On Wed, Jun 01, 2011 at 07:32:10PM +0200, Arnd Bergmann wrote:
On Wednesday 01 June 2011 16:56:07 Dave Martin wrote:
On Wed, Jun 01, 2011 at 03:36:47PM +0100, Wookey wrote:
+++ Arnd Bergmann [2011-06-01 16:11 +0200]:
On Wednesday 01 June 2011, Wookey wrote:
I absolutely agree that we should consequently think beyond image generation, but that doesn't necessarily mean that a CD image to perform an unattended installation is a better answer.
My main question to this is "install from where?".
I'd say the default case (at least for current hardware) is booting from SD or USB stick and installing from the network. (Which is how I install PCs these days too - it's a very long time since I got a CD out :-)).
Yes, me too.
but that doesn't necessarily mean that a CD image to perform an unattended installation is a better answer
I'm not sure I follow you here.
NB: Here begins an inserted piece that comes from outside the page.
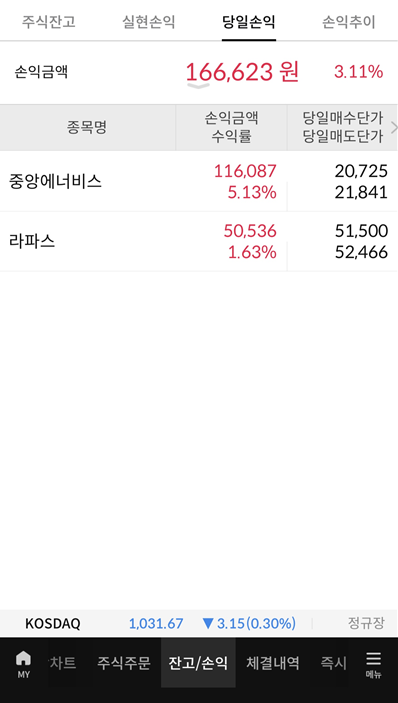Open the hamburger 메뉴 icon
Image resolution: width=398 pixels, height=703 pixels.
pyautogui.click(x=373, y=664)
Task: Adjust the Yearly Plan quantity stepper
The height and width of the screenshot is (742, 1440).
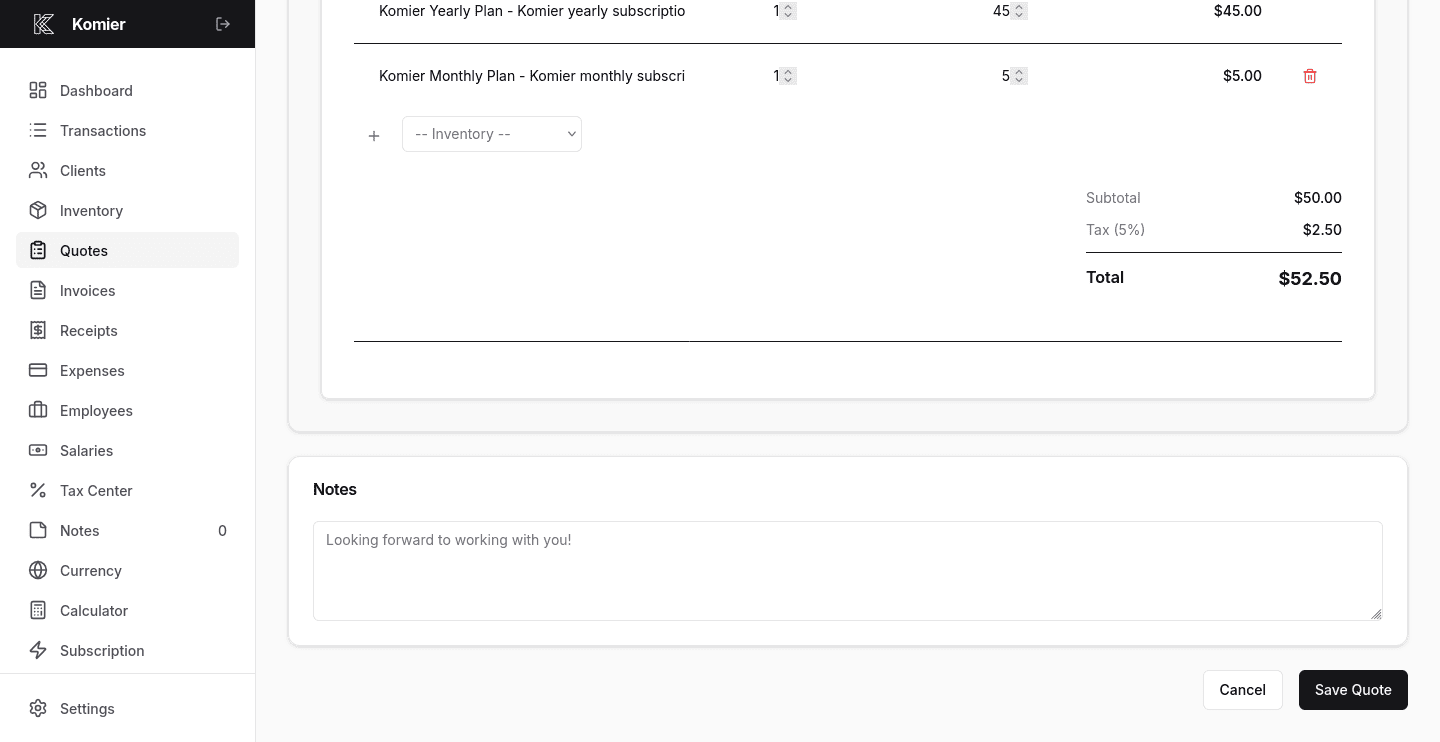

Are you suggesting that there is some third way between a locally-bootable installer image and pre-built images? (In which case what - I don't see this), or just that CDs are no longer the default media (agreed).
One approach that seems to be getting more popular these days is to have a bootable system as a USB image, with a way to clone that installation to another drive. This is arguably a bit different
i.e., "live CD"? Ubuntu's installers for ARM have followed this approach.
The complication for ARM is that you can probably only boot from one device, which can complicate things like bootloader installation.
from the classic installer where you boot a very small image (not made of regular packages but e.g. udeb instead of deb, or purely busybox based) that installs a system to the final destination from scratch.
If we can move the entire installation system to a ramfs on boot, we can unmount and free up the boot device, allowing the system to be installed in-place.
This is probably the main question: If we want an installer, should it be something that boots as an initramfs and is able to install in a very flexible way, or do we instead build a minimal image that basically includes everything needed to add more stuff through apt-get, possibly with a way to clone itself to another drive?
Option two is certainly the thing we are closest to right now (i.e., nano). We don't have "clonability" yet, though when the installed system is removable storace (MMC/SD/USB) it's pertty easy to clone offline anyway.
A self-contained installer which runs from initramfs (or whatever) would be more effort, so the feasibility really depends on whether there's something available which can already nearly do this.